# CHALLENGE 1
Return every line of the listing below that contains the string "text".
──────── SOURCE EXCERPT ────────
FOUR STEPPED APPROACH

  1. In this matter, my task is to:

    a)Identify and value the property, assets, financial resources and liabilities of the parties;

    b)Identify relevant contributions and assess them;

    c)Consider relevant matters referred to in s 79(4)(d) to s 79(4)(g) of the Family Law Act 1975 (Cth); and

    d)Ensure my order adjusting the property, assets and liabilities of the parties is just and equitable (See Hickey & Hickey & Attorney-General for the Commonwealth (2003) FLC 92-144, 78,386 (per Nicholson CJ, Ellis & O’Ryan JJ).

    e)Property, assets, financial resources and liabilities of the parties.

  2. At the commencement of the final hearing in respect of property, the parties by agreement handed up what was then said to have been an agreed schedule of assets.  That schedule was subject to the wife reserving her position in respect of settlement monies received by the husband in relation to the sale of the property at O (which I have dealt with in my reasons above).  

  3. The agreed schedule of assets handed up at the commencement of the proceedings was as follows:-

Title

Description

Value

H

N property

$85,000

J

Money in trust - Slade Manwaring

$1,647

H

Furniture and motor vehicle

$22,590

W

Nissan motor vehicle

$9,550

W

Jewellery

$10,000

Total

$128,787

  1. The husband gave evidence and produced written verification that the current balance in the superannuation fund was $5,000.  This amount should be added to the schedule of assets.
──────── GIVEN DATA ────────
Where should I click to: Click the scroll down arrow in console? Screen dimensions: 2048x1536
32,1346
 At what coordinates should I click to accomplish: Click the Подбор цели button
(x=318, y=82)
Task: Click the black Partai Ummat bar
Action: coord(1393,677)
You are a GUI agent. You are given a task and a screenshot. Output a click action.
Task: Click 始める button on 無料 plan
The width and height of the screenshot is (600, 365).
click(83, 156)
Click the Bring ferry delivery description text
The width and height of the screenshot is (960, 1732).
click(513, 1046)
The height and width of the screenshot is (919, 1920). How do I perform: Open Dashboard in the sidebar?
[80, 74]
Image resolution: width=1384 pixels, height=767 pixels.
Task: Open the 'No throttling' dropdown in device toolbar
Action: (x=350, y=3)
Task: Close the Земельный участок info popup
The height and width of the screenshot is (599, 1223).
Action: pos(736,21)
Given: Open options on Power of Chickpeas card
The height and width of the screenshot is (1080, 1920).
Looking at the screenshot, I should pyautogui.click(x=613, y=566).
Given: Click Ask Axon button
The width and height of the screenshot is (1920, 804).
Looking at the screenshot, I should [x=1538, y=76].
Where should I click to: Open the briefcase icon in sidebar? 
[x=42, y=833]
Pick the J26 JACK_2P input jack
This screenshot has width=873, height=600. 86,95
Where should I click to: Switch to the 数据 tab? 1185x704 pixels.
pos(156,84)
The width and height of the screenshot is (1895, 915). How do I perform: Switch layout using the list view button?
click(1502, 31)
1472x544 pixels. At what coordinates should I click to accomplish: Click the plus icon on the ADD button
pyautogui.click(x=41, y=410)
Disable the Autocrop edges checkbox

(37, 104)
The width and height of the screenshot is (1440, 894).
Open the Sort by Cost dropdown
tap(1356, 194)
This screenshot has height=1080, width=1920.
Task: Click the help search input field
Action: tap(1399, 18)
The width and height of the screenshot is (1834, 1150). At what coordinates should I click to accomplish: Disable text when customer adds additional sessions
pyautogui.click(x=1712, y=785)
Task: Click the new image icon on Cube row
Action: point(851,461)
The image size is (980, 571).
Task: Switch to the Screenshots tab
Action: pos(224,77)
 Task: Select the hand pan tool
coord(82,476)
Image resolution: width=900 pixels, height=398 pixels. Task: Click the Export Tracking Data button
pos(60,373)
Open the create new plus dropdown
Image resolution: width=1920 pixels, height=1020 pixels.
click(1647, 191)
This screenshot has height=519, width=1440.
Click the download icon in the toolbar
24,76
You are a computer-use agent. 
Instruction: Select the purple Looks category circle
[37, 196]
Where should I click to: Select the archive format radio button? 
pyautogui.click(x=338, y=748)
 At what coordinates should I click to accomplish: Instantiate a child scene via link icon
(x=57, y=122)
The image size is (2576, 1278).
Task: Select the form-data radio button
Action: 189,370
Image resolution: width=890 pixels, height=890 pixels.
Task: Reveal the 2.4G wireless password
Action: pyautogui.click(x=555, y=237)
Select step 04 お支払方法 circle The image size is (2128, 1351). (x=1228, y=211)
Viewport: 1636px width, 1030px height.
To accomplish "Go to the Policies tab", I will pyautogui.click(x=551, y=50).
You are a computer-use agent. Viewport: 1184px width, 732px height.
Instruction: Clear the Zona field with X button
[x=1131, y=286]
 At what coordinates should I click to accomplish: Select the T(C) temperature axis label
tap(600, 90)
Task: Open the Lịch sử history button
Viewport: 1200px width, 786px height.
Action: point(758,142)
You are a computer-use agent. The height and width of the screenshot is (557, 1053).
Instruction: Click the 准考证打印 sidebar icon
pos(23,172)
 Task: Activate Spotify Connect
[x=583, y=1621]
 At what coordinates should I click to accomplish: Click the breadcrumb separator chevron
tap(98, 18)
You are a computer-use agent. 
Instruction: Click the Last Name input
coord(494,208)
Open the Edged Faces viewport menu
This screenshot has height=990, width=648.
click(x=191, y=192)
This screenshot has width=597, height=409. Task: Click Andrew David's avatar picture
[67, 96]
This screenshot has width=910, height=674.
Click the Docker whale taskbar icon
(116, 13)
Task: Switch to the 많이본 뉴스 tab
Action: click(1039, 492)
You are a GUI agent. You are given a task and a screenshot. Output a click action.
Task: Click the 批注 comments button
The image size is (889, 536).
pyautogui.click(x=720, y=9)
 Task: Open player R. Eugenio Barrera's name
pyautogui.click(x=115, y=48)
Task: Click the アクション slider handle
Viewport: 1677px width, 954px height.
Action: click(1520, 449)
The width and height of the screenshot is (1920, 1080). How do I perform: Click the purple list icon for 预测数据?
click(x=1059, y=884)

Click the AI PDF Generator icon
────────
# CHALLENGE 2
Edit the stretch of the four-step approach excerpt from "d)Ensure my order" through "of the parties.", replacing "just and equitable" with "fair and reasonable".

# REPLY 1
Click the Bring ferry delivery description text
The width and height of the screenshot is (1834, 1150). At what coordinates should I click to accomplish: Disable text when customer adds additional sessions

# REPLY 2
d)Ensure my order adjusting the property, assets and liabilities of the parties is fair and reasonable (See Hickey & Hickey & Attorney-General for the Commonwealth (2003) FLC 92-144, 78,386 (per Nicholson CJ, Ellis & O’Ryan JJ).

    e)Property, assets, financial resources and liabilities of the parties.